The number of transactions that can target a particular bus client is configured separately from the total number
of transactions allowed on the bus. The PB accepts up to four transactions into the Outbound Request Queue
that target its associated PCI bus.
The PB provides four 32-byte buffers for outbound data (host-to-PCI writes or PCI reads from the host bus),
and four 32-byte buffers for inbound data (PCI-to-host writes or CPU reads from PCI).
As a host bus master, the PB does not support deferred responses. The EXF1# extended function signal (Defer
Enable) will never be asserted for a host transaction initiated by the PB.
The host bus supports ECC over the data bus, and parity protection over the address, request, and response
lines. The PB generates and checks ECC over the data lines (82454GX only), and generates and checks parity
over the address and request/response signal lines (both 82454KX/GX). Note, ECC generation and checking
on the data lines and parity generation and checking on the request/response lines can be enabled or disabled
during system configuration.
NOTE:
1. The PB is a non-caching agent and does not participate in the Snoop phase. The Write Back (WB)
memory types can not be mapped through the PB (snoop write-back data is ignored by the PB for
implicit writebacks initiated by other agents). No WB memory types should be mapped to PCI. For PCI
Frame Buffers, the Write Combining (WC) memory type is recommended.
2. The PB is a non-caching agent; however all Pentium Pro processor commands are defined for the PB.
Therefore Read Invalidate transactions are treated as reads by the PB. Write Invalidate cycles are
treated as writes of length 0 by the PB. Write-backs initiated by other agents are ignored by the PB.
3. When the processor receives an SMI#, it invokes an SMI Acknowledge Transaction before entering the SMI handler
routine.
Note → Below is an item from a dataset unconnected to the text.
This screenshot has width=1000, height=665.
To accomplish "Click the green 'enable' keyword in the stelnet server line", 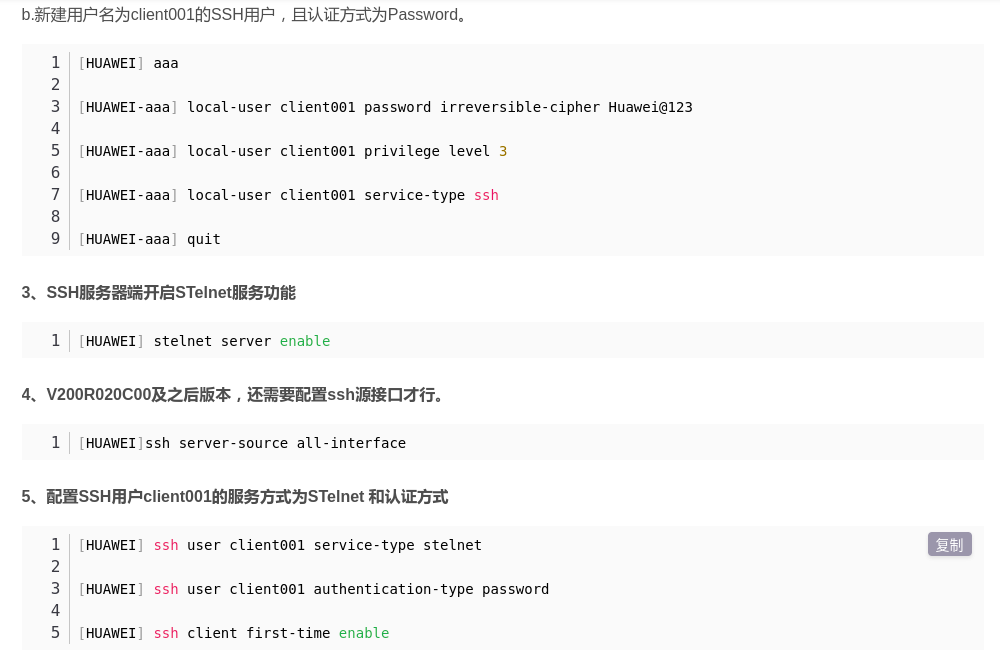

The Compatibility PB generates the response phase for an SMI Acknowledge transaction and also asserts
the SMIACT# signal, if SMMEM# is asserted. Once asserted SMIACT# remains asserted until an SMI Acknowledge
transaction occurs with SMMEM# negated. The other System Management Mode transaction that is supported on the
processor interface is Stop Clock Acknowledge. The Stop Clock Acknowledge is an indication from the processor to
the system that the processor is powering down the internal caches to save power. For Stop Clock Acknowledge
Transactions, the Compatibility PB is the responding agent and generates a Stop Clock Grant special cycle on its PCI
bus.
4. If the SMRAM space is set up as writeback memory, A WBINVD instruction must be executed in the
SMM handler immediately before execution of the RSM instruction that exits SMM mode.